### TASK STATEMENT
Reproduce each of the following items word for word.

------------------------------------

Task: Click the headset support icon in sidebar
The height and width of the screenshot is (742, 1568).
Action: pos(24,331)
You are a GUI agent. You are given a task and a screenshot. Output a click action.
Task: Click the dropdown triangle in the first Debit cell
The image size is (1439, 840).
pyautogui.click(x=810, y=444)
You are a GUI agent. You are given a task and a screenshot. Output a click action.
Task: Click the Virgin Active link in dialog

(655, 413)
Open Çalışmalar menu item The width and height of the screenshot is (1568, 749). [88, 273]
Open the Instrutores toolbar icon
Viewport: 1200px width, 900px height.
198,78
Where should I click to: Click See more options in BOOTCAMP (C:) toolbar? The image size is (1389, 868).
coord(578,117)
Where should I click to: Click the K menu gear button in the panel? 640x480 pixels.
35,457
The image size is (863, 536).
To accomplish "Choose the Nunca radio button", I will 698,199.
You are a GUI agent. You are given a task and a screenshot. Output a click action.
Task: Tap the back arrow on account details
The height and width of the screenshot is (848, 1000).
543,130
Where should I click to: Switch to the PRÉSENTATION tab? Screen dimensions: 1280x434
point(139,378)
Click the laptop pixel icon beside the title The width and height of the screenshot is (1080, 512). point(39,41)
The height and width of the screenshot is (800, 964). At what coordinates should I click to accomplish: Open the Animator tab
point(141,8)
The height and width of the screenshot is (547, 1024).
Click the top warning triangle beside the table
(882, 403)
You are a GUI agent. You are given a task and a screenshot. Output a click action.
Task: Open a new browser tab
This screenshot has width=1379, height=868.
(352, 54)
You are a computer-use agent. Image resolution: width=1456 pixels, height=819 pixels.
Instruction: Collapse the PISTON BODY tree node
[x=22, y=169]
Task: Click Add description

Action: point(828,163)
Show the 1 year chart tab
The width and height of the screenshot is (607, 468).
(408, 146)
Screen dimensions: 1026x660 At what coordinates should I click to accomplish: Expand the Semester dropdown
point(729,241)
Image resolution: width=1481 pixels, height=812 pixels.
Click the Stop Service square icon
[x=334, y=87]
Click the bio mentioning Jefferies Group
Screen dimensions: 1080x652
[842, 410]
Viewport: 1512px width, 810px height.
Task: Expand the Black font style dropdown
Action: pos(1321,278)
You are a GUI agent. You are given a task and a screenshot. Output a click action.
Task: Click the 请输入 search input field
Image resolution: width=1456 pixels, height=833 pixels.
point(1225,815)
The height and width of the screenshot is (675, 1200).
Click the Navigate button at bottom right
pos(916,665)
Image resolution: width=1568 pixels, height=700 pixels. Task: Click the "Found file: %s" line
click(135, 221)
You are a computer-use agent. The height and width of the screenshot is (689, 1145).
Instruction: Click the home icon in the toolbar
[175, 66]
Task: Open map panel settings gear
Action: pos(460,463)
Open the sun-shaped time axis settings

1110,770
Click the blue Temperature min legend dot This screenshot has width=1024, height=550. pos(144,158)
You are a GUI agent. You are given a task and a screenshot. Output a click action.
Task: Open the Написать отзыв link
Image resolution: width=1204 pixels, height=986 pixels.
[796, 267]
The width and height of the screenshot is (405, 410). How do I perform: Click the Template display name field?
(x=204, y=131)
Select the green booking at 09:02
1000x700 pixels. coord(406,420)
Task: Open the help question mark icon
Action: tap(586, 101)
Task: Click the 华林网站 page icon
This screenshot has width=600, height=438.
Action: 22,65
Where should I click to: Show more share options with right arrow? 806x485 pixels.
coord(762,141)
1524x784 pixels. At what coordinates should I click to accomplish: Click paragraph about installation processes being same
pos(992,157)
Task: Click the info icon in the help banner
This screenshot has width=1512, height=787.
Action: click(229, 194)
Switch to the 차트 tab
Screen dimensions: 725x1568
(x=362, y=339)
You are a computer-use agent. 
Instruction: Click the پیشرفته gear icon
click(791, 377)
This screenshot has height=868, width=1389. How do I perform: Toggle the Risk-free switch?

------------------------------------

### EXERCISE OUTPUT
Task: Click the headset support icon in sidebar
The height and width of the screenshot is (742, 1568).
Action: pos(24,331)
You are a GUI agent. You are given a task and a screenshot. Output a click action.
Task: Click the dropdown triangle in the first Debit cell
The image size is (1439, 840).
pyautogui.click(x=810, y=444)
You are a GUI agent. You are given a task and a screenshot. Output a click action.
Task: Click the Virgin Active link in dialog

(655, 413)
Open Çalışmalar menu item The width and height of the screenshot is (1568, 749). [88, 273]
Open the Instrutores toolbar icon
Viewport: 1200px width, 900px height.
198,78
Where should I click to: Click See more options in BOOTCAMP (C:) toolbar? The image size is (1389, 868).
coord(578,117)
Where should I click to: Click the K menu gear button in the panel? 640x480 pixels.
35,457
The image size is (863, 536).
To accomplish "Choose the Nunca radio button", I will 698,199.
You are a GUI agent. You are given a task and a screenshot. Output a click action.
Task: Tap the back arrow on account details
The height and width of the screenshot is (848, 1000).
543,130
Where should I click to: Switch to the PRÉSENTATION tab? Screen dimensions: 1280x434
point(139,378)
Click the laptop pixel icon beside the title The width and height of the screenshot is (1080, 512). point(39,41)
The height and width of the screenshot is (800, 964). At what coordinates should I click to accomplish: Open the Animator tab
point(141,8)
The height and width of the screenshot is (547, 1024).
Click the top warning triangle beside the table
(882, 403)
You are a GUI agent. You are given a task and a screenshot. Output a click action.
Task: Open a new browser tab
This screenshot has width=1379, height=868.
(352, 54)
You are a computer-use agent. Image resolution: width=1456 pixels, height=819 pixels.
Instruction: Collapse the PISTON BODY tree node
[x=22, y=169]
Task: Click Add description

Action: point(828,163)
Show the 1 year chart tab
The width and height of the screenshot is (607, 468).
(408, 146)
Screen dimensions: 1026x660 At what coordinates should I click to accomplish: Expand the Semester dropdown
point(729,241)
Image resolution: width=1481 pixels, height=812 pixels.
Click the Stop Service square icon
[x=334, y=87]
Click the bio mentioning Jefferies Group
Screen dimensions: 1080x652
[842, 410]
Viewport: 1512px width, 810px height.
Task: Expand the Black font style dropdown
Action: pos(1321,278)
You are a GUI agent. You are given a task and a screenshot. Output a click action.
Task: Click the 请输入 search input field
Image resolution: width=1456 pixels, height=833 pixels.
point(1225,815)
The height and width of the screenshot is (675, 1200).
Click the Navigate button at bottom right
pos(916,665)
Image resolution: width=1568 pixels, height=700 pixels. Task: Click the "Found file: %s" line
click(135, 221)
You are a computer-use agent. The height and width of the screenshot is (689, 1145).
Instruction: Click the home icon in the toolbar
[175, 66]
Task: Open map panel settings gear
Action: pos(460,463)
Open the sun-shaped time axis settings

1110,770
Click the blue Temperature min legend dot This screenshot has width=1024, height=550. pos(144,158)
You are a GUI agent. You are given a task and a screenshot. Output a click action.
Task: Open the Написать отзыв link
Image resolution: width=1204 pixels, height=986 pixels.
[796, 267]
The width and height of the screenshot is (405, 410). How do I perform: Click the Template display name field?
(x=204, y=131)
Select the green booking at 09:02
1000x700 pixels. coord(406,420)
Task: Open the help question mark icon
Action: tap(586, 101)
Task: Click the 华林网站 page icon
This screenshot has width=600, height=438.
Action: 22,65
Where should I click to: Show more share options with right arrow? 806x485 pixels.
coord(762,141)
1524x784 pixels. At what coordinates should I click to accomplish: Click paragraph about installation processes being same
pos(992,157)
Task: Click the info icon in the help banner
This screenshot has width=1512, height=787.
Action: click(229, 194)
Switch to the 차트 tab
Screen dimensions: 725x1568
(x=362, y=339)
You are a computer-use agent. 
Instruction: Click the پیشرفته gear icon
click(791, 377)
This screenshot has height=868, width=1389. How do I perform: Toggle the Risk-free switch?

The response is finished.